Written task
State how many lines of the records contain the word "dropdown". Give only the number.

▬▬▬▬▬▬

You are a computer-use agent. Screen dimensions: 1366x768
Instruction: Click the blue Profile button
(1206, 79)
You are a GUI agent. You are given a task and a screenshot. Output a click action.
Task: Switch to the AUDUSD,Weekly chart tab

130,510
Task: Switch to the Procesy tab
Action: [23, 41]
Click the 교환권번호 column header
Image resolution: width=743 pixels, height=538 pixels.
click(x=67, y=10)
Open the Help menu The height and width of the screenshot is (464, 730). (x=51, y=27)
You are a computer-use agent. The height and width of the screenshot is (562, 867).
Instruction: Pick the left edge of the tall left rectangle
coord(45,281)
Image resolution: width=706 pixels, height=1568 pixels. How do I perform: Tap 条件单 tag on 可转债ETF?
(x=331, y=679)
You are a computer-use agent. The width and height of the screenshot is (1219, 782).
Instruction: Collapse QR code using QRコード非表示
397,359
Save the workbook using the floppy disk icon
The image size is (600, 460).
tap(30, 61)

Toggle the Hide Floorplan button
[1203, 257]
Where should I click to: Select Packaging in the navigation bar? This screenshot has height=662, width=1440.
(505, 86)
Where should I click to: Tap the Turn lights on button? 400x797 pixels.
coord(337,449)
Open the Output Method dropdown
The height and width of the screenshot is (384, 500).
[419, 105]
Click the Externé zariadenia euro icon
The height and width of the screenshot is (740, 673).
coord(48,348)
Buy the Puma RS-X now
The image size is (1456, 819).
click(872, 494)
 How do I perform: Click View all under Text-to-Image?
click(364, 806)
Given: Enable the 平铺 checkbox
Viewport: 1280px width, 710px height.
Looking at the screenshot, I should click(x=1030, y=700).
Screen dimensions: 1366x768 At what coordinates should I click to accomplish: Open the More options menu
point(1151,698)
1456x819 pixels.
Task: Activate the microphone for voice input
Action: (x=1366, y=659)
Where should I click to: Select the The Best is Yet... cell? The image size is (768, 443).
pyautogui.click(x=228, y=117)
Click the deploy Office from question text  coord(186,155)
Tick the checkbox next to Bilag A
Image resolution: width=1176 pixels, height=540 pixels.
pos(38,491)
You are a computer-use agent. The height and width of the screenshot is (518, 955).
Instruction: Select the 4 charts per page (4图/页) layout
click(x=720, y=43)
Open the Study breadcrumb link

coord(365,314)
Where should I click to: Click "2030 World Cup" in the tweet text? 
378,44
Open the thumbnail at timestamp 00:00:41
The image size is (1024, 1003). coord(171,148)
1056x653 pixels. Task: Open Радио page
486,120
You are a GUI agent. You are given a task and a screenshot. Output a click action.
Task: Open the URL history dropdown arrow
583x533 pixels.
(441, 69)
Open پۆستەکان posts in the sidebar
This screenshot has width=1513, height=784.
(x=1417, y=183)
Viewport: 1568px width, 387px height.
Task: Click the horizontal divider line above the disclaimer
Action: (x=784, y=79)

▬▬▬▬▬▬

Task answer
2